Not in the way you may be thinking. Crawford has two teams on his no trade clause, and the team that does make a trade for Crawford cannot trade him to the New York Yankees. That’s not where they are going to need Crawford’s help, they need him to perform.
Crawford is 31 years old and in the second year of a seven-year $142 million deal. After this season he will be owed $102.5 million. He is not 100% healthy. He is playing with a throwing elbow, his left, that may wind up in the left-field grass of Fenway Park on his next throw.
Crawford will need Tommy John surgery at some point.
That being said, he is not a pitcher, and position players recover much quicker from the surgery. A team willing to take on even a portion of that contract is going to want to have a healthy player.
Crawford has not been healthy since he signed the deal with the Red Sox last year.
Crawford is going to have to perform in a big way to draw the interest of any team that resources to make the deal. It’s doubtful, that any team would want to make a trade before the deadline, without some kind of assurance that Crawford could finish the season.
Crawford has had a difficult time adjusting to the Red Sox culture.
He was quoted as saying in an interview about last year’s Red Sox manager Terry Francona, “I didn’t feel like I had the manager’s confidence.
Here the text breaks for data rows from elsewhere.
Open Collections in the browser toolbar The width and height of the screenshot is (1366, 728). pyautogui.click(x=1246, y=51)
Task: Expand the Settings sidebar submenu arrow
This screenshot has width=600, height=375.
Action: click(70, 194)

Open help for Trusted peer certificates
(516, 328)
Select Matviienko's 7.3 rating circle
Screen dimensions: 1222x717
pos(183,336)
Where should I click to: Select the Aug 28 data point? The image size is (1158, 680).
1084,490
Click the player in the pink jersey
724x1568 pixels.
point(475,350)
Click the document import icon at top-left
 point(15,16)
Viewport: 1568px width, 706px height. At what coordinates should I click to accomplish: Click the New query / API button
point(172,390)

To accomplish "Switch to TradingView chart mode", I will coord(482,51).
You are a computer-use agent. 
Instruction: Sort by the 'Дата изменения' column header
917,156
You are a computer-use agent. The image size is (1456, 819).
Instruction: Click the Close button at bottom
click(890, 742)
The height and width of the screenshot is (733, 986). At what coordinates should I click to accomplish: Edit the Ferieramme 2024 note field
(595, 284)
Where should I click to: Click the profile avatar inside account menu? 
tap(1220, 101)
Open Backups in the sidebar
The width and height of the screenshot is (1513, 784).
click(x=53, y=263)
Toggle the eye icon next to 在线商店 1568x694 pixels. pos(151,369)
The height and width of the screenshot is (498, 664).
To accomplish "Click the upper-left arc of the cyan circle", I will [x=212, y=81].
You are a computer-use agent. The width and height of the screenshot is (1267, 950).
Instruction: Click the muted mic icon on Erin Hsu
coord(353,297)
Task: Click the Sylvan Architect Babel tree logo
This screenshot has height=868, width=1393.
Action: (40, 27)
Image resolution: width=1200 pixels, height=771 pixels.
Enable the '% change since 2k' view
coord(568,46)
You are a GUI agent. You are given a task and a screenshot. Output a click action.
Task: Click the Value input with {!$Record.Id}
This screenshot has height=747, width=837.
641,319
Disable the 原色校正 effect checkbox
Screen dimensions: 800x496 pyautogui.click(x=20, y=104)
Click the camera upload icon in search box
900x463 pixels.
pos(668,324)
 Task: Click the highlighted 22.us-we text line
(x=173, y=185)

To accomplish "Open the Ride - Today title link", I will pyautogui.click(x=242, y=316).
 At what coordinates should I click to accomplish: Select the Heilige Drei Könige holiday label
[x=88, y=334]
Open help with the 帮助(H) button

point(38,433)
I don’t know about the organization, but I don’t try and look past the manager, so I feel like I didn’t have the manager’s confidence, therefore I started to think something was wrong with me, and it just snowballed after that. It had a trickle-down effect, and it just got worse and worse as the days went by.” You spend $142 million on somebody, you have to live and die with them. You didn’t really give me a chance. After two days, that’s really never happened. My confidence just went down. It was gone. What do you expect? What’s wrong with one month? If I’m terrible after one month, then yeah. Who spends $142 million and throws a guy in the seven-hole and leaves him there? It doesn’t make sense to me.
It didn’t make sense to a lot of people. Trading Crawford makes more sense after the season is over, or perhaps once he can have the surgery completed. Crawford was a very good player in Tampa Bay, and he is still a good player. It just might be for another team.